Data excerpts:
================================
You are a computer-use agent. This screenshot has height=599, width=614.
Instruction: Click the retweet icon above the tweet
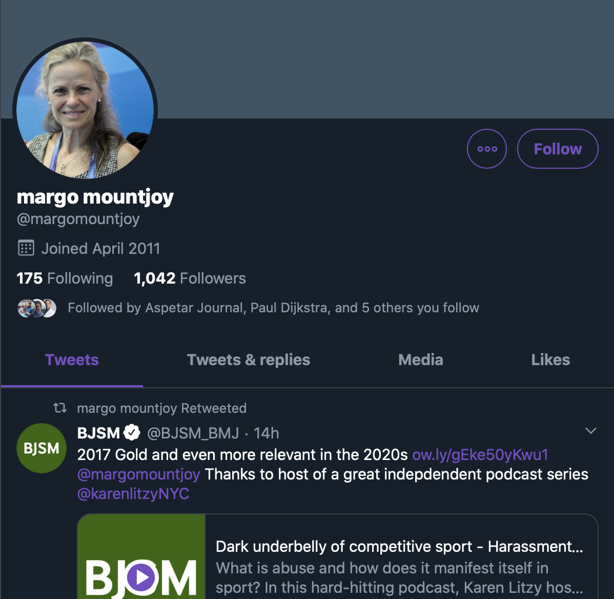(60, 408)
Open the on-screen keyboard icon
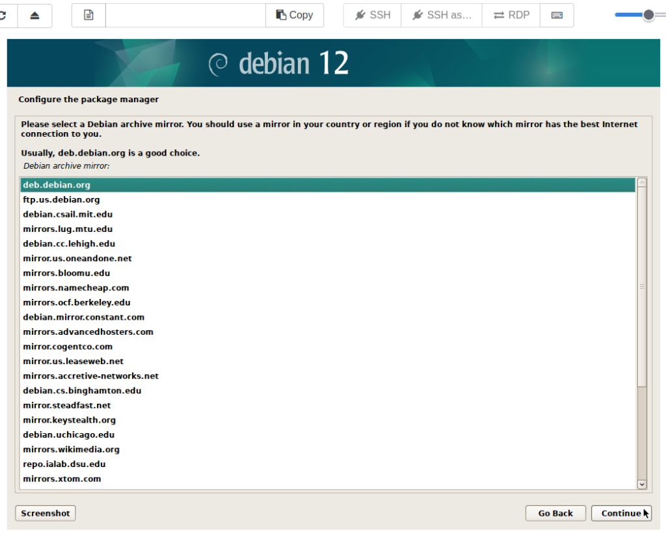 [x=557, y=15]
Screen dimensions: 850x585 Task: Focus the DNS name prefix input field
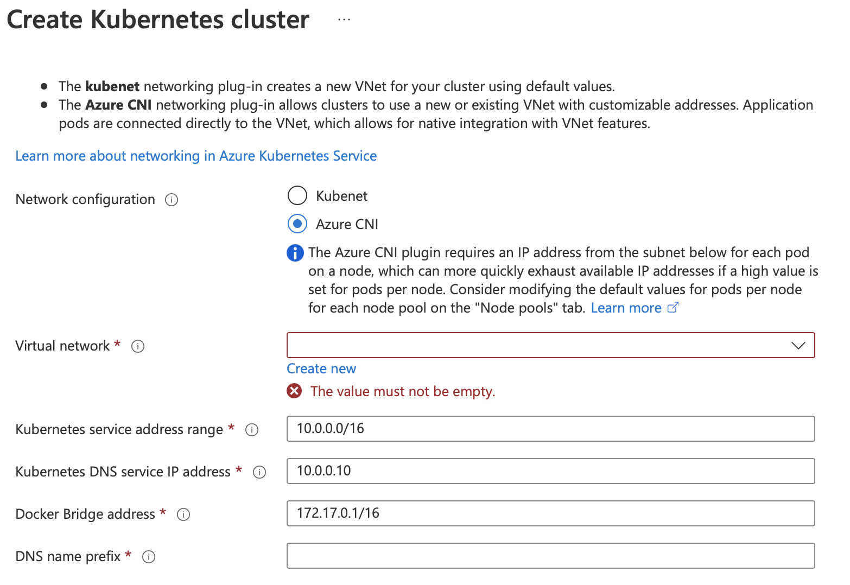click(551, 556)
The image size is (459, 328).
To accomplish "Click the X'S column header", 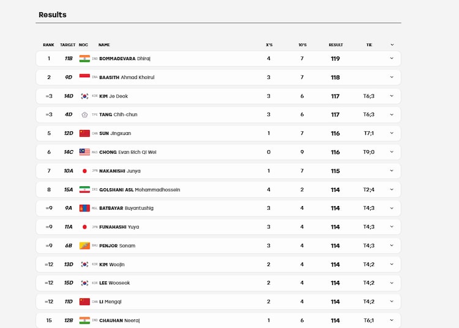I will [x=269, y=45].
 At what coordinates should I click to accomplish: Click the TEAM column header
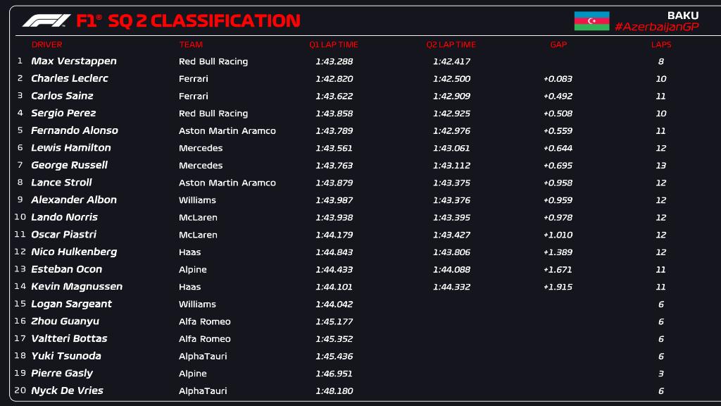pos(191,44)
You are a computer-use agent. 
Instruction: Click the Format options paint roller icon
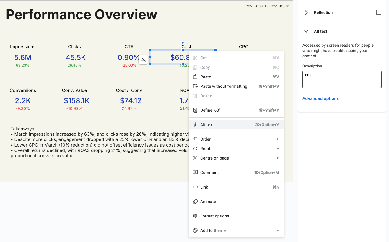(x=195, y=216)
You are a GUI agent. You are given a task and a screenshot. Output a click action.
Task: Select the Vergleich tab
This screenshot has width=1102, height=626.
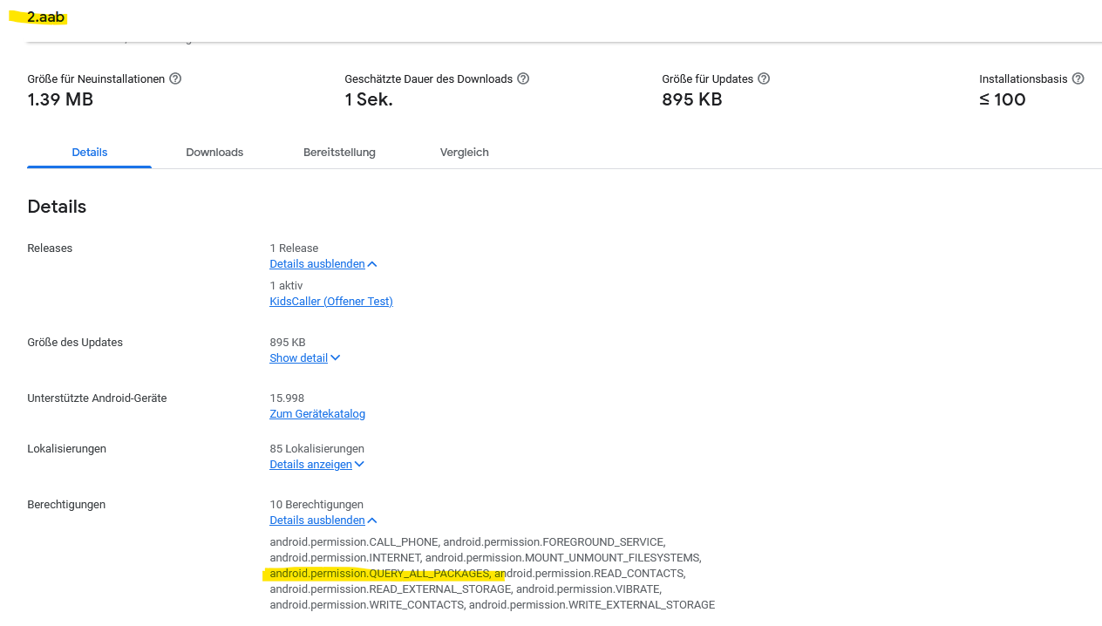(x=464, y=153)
================================
EXERCISE OBJECTIVE -
Wherever "agent" turns up in the records, copy the whole line.

YOUR SOLUTION -
You are a computer-use agent. This screenshot has height=599, width=614.
You are a computer-use agent. 
You are a GUI agent. You are given a task and a screenshot. Output a click action.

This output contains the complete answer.